Wear a hard hat and be careful,
Paul


----------



## Dennisgrosen (Nov 14, 2009)

having doors at the end can be a good thing 
but want to avoiding to work in low tight space many 
makew rails in the floor and outside the kiln 
and use a low wagon on the rails and work outside 
when stacking and unloading the wagon

you can use attic as said as well as a greenhouse to dry your wood 
as long as you have enoff airfloow between the layers of wood

good luck with project 

Dennis


----------



## starringemma (Aug 15, 2012)

dhazleton said:
I also thought it would be cool to put the whole affair on hay wagon running gear to move it to take advantage of the moving sun.

I've seen lumber kilns that sat upon a huge lazy susan and could be turned 360°


----------



## fuigb (Apr 21, 2010)

@ Paul Miller - funny that you mention the disaster in Michigan. I watched what it did in Detroit and the city never looked the same. Hardly ever see elm on the hoof, as it were. The local Habitat for Humanity store also carries lumber harvested locally, and the last time in they had elm. Had to wonder where they found it after all of these years.

Re: the solar kiln… Is it worth the effort? For a hippie with a commercial need I can see it, but is it worth the time and expense for someone using less than hundreds of board feet per year? Maybe if you're planning to sell the stuff?


----------



## mojapitt (Dec 31, 2011)

Emma, in my opinion if you have trees at your disposal, it is worth it to cut and dry your own. The ones that buy perfect lumber at the box stores will never understand the joy of taking it from tree to finished product. I am building a kiln in my shop. Yes i will go through thousands of board feet of lumber, but I would do it even if I didn't.


----------



## starringemma (Aug 15, 2012)

I agree, being able to creat your own lumber to use in your own projects makes it all the more personal and keepsake-ish.


----------



## fuigb (Apr 21, 2010)

It's a matter of scale and space. You wouldn't build a car that you'd go on to use once or twice a year, so why a kiln? If you're large scale enough to make it worthwhile then go for it. But if you're only a couple of hundred feet per year then why not just air dry? FWW I almost always have stickered piles drying, cut from trees that mean something special to us, and that's pretty cool.


----------



## donwilwol (May 16, 2011)

A kiln is on my to do list. I've always done air dry but I'm always a bit nervous about bugs and the kiln helps stabilize.

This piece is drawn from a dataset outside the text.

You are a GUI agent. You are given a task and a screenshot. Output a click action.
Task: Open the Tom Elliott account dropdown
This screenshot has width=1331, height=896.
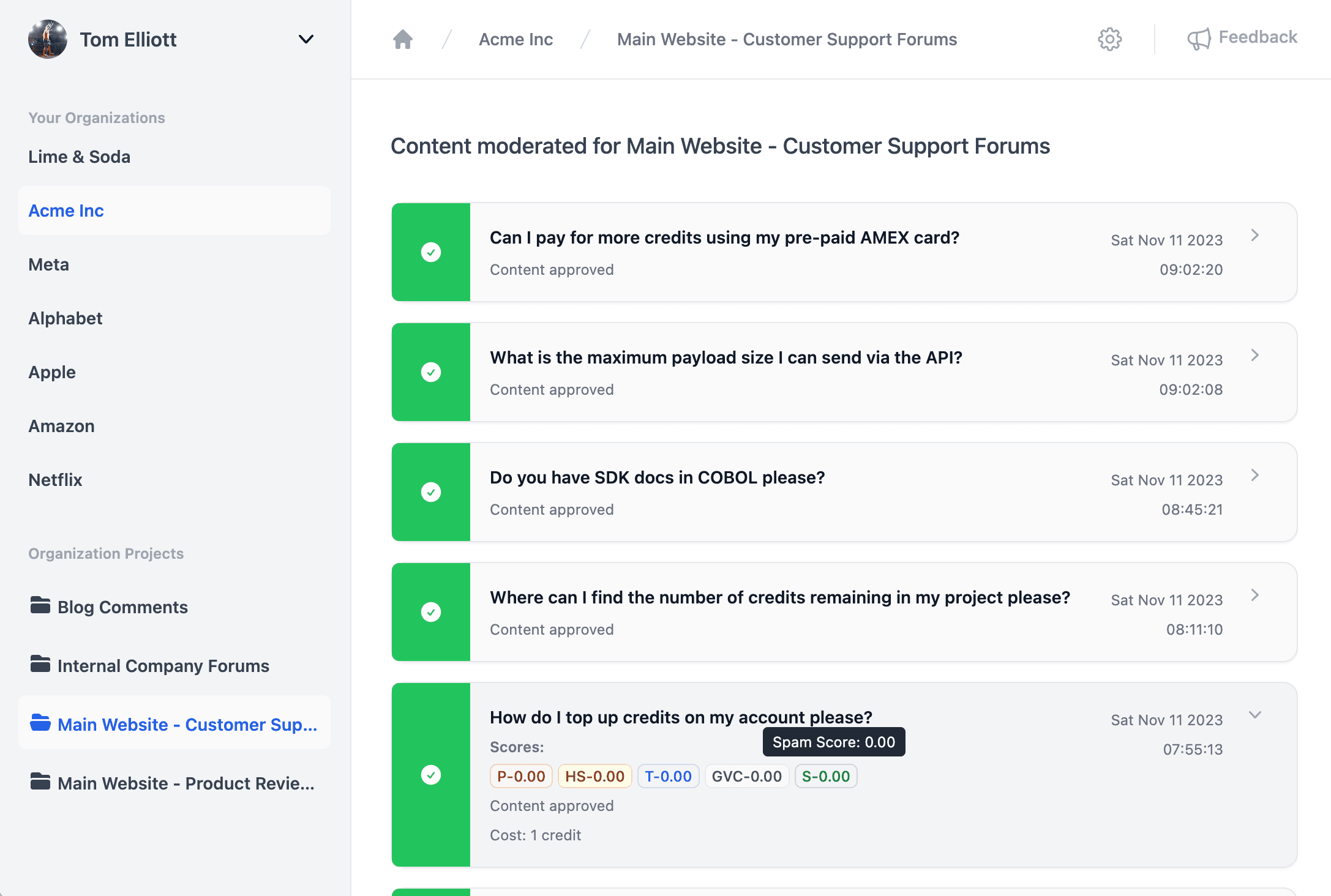click(x=306, y=39)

The question of scale is a consideration, but you wouldn't need to limit its use to just your wood.


----------



## starringemma (Aug 15, 2012)

Yup, you could always use it for warming up leftovers.


----------



## Kindlingmaker (Sep 29, 2008)

Life is short… Do what you would like to do. The kiln will be there for years to come and serve you well.


----------



## shelly_b (Aug 8, 2012)

i have a book that has a good plan in it for a solar kiln. it says they are actually easier to use b/c you don't have to monitor the moisture level since the night air cools it and prevents it from drying to fast. i also wondered about elm. i found some in the firewood pile and it was beautiful! i asked what it was and my boyfriend said elm. i have never heard of it being used for projects….i think i will create a new forum lol


----------



## donwilwol (May 16, 2011)

There ate quit a few elm projects. My bench top is primarily elm.


----------